:: TEXTO EXTRAÍDO ::
=-=-=
Por Pedro Javier López Soler.


A raíz de la crisis financiera de 2008 se hizo popular el dicho «cuando Estados Unidos estornuda, Europa se resfría». Hacía referencia a la extensión por el continente europeo de la llamada «Gran Recesión», cuyo origen simbólico puede fijarse en la caída del banco estadounidense Lehman Brothers. Pero más allá de las cuestiones económicas, ¿corren peligro las democracias europeas de ser contagiadas por el clima de inestabilidad y tensión política que se respira en el «país de las oportunidades»?


La llegada al poder de Donald Trump supuso un impulso para los movimientos reaccionarios de todo el mundo. A raíz de su victoria, partidos como el Frente Nacional francés, Alternativa por Alemania o Vox en España han ganado mayor protagonismo y peso políticos en sus respectivos países. Bajo el paraguas de Trump se cobija toda una amalgama de grupúsculos de extrema derecha: milicias ultranacionalistas, supremacistas blancos, integristas cristianos, filofascistas… a los que se unen los creyentes y divulgadores de teorías de la conspiración tan inverosímiles como QAnon, que defiende la existencia de una red internacional de tráfico sexual de niños organizada por la élite del Partido Demócrata y los actores liberales de Hollywood.


Día a día, durante sus cuatro años de presidencia, Donald Trump ha ido subiendo un peldaño más en su escalada contra lo «políticamente correcto». Lo hemos visto insultar a sus adversarios políticos, burlarse de dirigentes mundiales, utilizar un lenguaje ajeno al cargo que ostenta, gobernar a golpe de tweet, apoyar a grupos ultraderechistas violentos y justificar sus acciones… y ahora, contemplamos como, tras ser derrotado en las elecciones presidenciales, mantiene un pulso con las propias estructuras del Estado para mantenerse en el poder.


Antes de que concluyera la noche electoral, un orgulloso Trump se subió a la tribuna instalada en la Casa Blanca para autoproclamarse vencedor. Aún faltaban millones de votos por contabilizar, pero eso poco importaba. Su plan para aferrarse a la presidencia desestabilizando el país ya estaba en marcha. Cuando el escrutinio se puso en su contra, anunció que los demócratas estaban tratando de robarle «su victoria». «No tengo pruebas, pero tampoco dudas», podría haber verbalizado.
=-=-=
:: DATOS PROPORCIONADOS ::

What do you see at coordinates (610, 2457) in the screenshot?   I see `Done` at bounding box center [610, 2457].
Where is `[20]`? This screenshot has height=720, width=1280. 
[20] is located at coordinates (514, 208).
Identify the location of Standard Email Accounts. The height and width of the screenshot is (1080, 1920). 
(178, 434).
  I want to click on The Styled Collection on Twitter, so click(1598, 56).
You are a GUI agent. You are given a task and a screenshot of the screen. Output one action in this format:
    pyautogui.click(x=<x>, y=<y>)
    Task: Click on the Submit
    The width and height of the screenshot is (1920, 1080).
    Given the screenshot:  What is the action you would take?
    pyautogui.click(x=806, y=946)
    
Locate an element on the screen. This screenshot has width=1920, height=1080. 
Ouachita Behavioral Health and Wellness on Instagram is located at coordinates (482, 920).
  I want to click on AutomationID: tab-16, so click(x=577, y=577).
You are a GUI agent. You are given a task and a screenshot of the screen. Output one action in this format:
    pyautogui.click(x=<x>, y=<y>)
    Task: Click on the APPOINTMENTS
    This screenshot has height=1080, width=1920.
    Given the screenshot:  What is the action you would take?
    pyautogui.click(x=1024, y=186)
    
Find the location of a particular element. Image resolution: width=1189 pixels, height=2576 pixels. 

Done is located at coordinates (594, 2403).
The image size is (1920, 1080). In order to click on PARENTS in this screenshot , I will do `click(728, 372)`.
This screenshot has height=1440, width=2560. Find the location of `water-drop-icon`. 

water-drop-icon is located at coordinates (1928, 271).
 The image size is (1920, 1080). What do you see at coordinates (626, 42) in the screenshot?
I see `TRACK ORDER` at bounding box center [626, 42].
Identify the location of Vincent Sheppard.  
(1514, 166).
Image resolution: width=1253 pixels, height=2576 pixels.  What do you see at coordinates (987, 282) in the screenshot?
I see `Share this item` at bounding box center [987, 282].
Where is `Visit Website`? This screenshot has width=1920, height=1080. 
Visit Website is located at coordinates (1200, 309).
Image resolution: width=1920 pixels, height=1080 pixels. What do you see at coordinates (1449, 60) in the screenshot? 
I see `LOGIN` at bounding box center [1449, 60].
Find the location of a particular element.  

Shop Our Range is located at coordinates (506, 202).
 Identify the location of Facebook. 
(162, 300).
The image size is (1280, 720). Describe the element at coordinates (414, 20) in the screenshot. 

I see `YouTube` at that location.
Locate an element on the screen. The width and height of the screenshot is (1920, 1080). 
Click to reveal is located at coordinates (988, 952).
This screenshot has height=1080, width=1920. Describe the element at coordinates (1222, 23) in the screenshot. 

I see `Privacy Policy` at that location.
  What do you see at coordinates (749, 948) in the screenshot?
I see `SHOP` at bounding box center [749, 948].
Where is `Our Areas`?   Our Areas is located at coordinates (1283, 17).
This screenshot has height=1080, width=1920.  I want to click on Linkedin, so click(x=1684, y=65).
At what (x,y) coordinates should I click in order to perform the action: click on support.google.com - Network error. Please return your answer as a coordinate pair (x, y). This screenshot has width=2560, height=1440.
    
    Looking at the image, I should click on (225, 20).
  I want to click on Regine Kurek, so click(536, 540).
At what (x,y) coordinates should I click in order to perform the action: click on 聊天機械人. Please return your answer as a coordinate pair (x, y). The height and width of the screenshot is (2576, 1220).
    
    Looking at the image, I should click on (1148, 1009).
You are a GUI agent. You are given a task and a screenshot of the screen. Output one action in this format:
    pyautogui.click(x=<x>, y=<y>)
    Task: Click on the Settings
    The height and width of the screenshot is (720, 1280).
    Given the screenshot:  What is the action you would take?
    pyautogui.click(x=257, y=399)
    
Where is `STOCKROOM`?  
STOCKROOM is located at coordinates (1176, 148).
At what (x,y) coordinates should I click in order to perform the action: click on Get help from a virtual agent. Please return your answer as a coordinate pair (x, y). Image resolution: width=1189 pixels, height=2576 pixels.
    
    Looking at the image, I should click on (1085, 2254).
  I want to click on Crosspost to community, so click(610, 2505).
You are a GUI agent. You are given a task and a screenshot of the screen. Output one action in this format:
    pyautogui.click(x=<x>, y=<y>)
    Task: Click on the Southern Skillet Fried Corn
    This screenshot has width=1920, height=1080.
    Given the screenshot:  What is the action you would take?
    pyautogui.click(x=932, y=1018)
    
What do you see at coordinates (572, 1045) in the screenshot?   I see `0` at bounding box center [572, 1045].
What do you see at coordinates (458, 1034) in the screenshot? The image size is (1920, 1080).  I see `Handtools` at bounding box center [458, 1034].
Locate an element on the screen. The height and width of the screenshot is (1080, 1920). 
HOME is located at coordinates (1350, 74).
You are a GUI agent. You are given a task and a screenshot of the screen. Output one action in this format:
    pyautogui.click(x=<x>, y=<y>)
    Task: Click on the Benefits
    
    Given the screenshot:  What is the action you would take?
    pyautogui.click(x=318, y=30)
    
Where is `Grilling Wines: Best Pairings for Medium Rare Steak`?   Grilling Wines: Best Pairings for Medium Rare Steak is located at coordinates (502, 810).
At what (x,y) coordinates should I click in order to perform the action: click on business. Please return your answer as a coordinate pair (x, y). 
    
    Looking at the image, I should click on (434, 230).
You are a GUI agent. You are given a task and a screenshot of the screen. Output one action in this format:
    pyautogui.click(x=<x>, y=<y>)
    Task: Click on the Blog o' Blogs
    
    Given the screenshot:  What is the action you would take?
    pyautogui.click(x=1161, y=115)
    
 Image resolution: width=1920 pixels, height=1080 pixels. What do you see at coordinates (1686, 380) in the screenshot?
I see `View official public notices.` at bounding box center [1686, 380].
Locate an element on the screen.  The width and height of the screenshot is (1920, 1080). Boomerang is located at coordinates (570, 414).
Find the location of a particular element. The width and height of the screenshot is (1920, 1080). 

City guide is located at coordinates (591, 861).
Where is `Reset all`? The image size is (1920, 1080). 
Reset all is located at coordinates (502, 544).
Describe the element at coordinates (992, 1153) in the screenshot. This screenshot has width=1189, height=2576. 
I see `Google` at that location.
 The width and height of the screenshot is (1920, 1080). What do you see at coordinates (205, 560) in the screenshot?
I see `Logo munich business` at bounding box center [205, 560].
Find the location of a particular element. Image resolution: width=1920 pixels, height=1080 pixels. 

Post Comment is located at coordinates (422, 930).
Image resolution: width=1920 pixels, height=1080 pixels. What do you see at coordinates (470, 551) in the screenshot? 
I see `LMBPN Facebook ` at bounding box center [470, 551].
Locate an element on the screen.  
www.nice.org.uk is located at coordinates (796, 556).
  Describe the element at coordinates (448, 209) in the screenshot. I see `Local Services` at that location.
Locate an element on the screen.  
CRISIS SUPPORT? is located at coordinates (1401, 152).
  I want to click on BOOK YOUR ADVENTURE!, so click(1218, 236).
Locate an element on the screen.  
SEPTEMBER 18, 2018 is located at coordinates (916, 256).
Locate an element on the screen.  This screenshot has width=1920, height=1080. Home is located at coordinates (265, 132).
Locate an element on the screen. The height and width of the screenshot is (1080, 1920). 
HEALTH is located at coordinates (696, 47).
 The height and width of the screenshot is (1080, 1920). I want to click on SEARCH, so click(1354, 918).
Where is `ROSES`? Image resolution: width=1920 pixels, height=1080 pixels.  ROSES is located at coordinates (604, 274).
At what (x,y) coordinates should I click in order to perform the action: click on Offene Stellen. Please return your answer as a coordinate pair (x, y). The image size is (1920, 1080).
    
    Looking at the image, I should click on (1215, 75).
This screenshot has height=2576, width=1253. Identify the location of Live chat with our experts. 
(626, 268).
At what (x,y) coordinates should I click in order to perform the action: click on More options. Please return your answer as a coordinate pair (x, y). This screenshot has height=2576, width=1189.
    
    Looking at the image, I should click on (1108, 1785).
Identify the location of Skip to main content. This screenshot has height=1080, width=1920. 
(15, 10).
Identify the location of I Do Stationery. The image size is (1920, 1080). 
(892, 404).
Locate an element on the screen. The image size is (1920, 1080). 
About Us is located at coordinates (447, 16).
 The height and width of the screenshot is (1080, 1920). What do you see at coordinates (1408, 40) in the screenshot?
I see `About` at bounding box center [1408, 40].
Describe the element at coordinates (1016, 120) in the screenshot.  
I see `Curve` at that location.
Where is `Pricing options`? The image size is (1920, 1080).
=-=-=
:: TAREAS POR REALIZAR ::
1. Indica si cada afirmación concuerda con el texto sobre Trump, respondiendo sí o no y citando literalmente las palabras del texto que lo deciden: (a) El dicho «cuando Estados Unidos estornuda, Europa se resfría» se hizo popular a raíz de la crisis financiera de 2008. (b) Trump se autoproclamó vencedor cuando ya se habían contado todos los votos. (c) QAnon defiende la existencia de una red internacional de tráfico sexual de niños.
2. Según el texto sobre Trump, ¿en la caída de qué banco estadounidense puede fijarse el origen simbólico de la «Gran Recesión»?
3. Reproduce sin cambios el pasaje del texto sobre Trump que va desde "Día a día, durante" hasta "en el poder.".
Los datos no tienen ningún papel en esta parte.

:: SOLUCIONES ::
1.
(a) Sí: «A raíz de la crisis financiera de 2008 se hizo popular el dicho «cuando Estados Unidos estornuda, Europa se resfría»».
(b) No: «Aún faltaban millones de votos por contabilizar».
(c) Sí: «QAnon, que defiende la existencia de una red internacional de tráfico sexual de niños».

2. En la caída de Lehman Brothers.

3.
Día a día, durante sus cuatro años de presidencia, Donald Trump ha ido subiendo un peldaño más en su escalada contra lo «políticamente correcto». Lo hemos visto insultar a sus adversarios políticos, burlarse de dirigentes mundiales, utilizar un lenguaje ajeno al cargo que ostenta, gobernar a golpe de tweet, apoyar a grupos ultraderechistas violentos y justificar sus acciones… y ahora, contemplamos como, tras ser derrotado en las elecciones presidenciales, mantiene un pulso con las propias estructuras del Estado para mantenerse en el poder.